Link Search Menu Expand Document

Adding or Correcting Data

Raw data may not contain the full or correct set of data. There are many reasons why this may be the case: survey responses may need to be corrected by enumerators, translations for responses need to be added, admin data may have entry errors, etc. It is relatively simple to make changes in data using statistical software, but it is important to make changes in a systematic way to ensure all modifications are reproducible.

There are at least two common situations in IPA projects where having a standardized data flow for modifying or adding data will increase data quality: replacements and translations. This article suggests best practices to add data collected outside of a survey form.

Replacements

As you are collecting data, there will inevitably be errors in your data that need to be manually corrected. It is important to always maintain the raw dataset with the original collected data. Once you have confirmed that a value in your dataset is incorrect and needs to be changed, this replacement should be made and saved in a new dataset, before you have done any other necessary cleaning.

When making a replacement, confirm that you are using a truly unique value for your observation. For example, the key variable should be used if you are making replacements in SurveyCTO data, since there can be duplicates in your ID variable, or you may need to make a replacement in the ID variable.

For every replacement you make to your dataset, you must record:

  • Who made the original error
  • Who confirmed it was an error
  • The original value
  • The new value
  • The reason for the change

One way to make replacements is using the replace command if the key variable matches the observation.

*enum confirmed they added an extra zero to income
replace income = 1000 if key == "uuid:2b2763e1-71b6-4e1e-8023-c15cdf7fa39d" 

If you are making multiple replacements, this method can create long datasets and make it difficult to keep track of which replacements have been made. It can also lead to PII appearing in your do files if you are making replacements on PII data or sensitive data. To avoid encrypting your datasets, consider using user-written commands readreplace or ipacheckreadreplace (ipacheckreadreplace is a wrapper for readreplace). Both commands use an Excel file as an input sheet, where all replacements, notes, original values, and replacements are logged. ipacheckreadreplace has a template replacements Excel file that you can download when you run the ipacheck command.

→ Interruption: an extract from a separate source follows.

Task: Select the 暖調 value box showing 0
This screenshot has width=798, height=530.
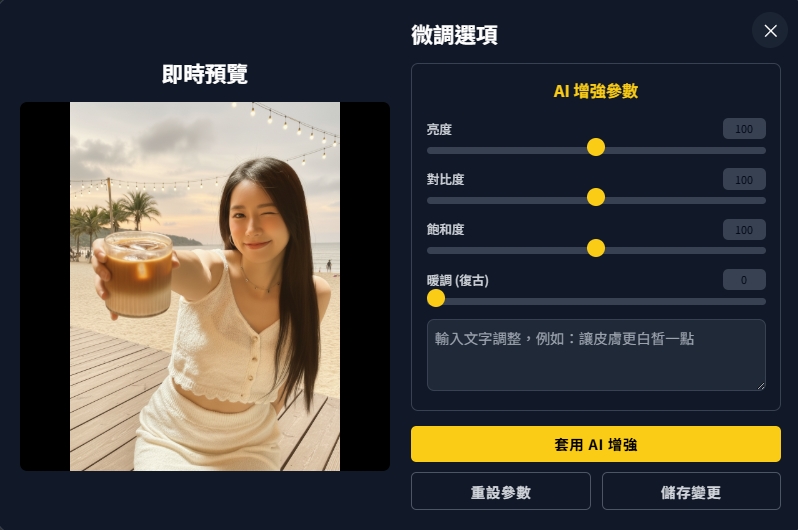Action: tap(744, 280)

If you are using IPA’s Data Management System, this code snippet is included in the master_check do file. You can also use the ipacheckreadreplace command in your own code with this format:

ipacheckreadreplace using "hfc_replacements.xlsm", ///
    id("key") ///
    variable("variable") ///
    value("value") ///
    newvalue("newvalue") ///
    action("action") ///
    comments("comments") ///
    sheet("sheetname") ///
    logusing("replacements_log.xlsx") 

The Excel template already uses these column names, so you must change the options/column names if you are using your own file or column names. ipacheckreadreplace also creates a replacements log, another Excel file that lists all the replacements, notes, and values, as well as a note that specifies if the replacement was successful. A replacement will only be successful in ipacheckreadreplace if the unique ID variable and the original value match what was entered in hfc_replacements.xlsx.

Translation

Sometimes open survey responses need to be translated for deliverables or to support an analyst who isn’t fluent in the survey language. Translating these data within statistical software can result in long scripts with large potential for error rates and a potential to contain PII. This can be avoided by using an excel-based workflow with encrypted translation file:

  • For each variable that needs to be translated, save the values that need translation to an excel sheet with an empty column (variable in the Stata .dta) for the language the responses need to be translated into.
  • Translate the responses using a standardized procedure, e.g. double-entry with another person breaking ties and rules on when to drop comments with PII.
  • Write code to merge the translation from the excel file back into the do file, instead of running this as a series of replace commands that are prone to error.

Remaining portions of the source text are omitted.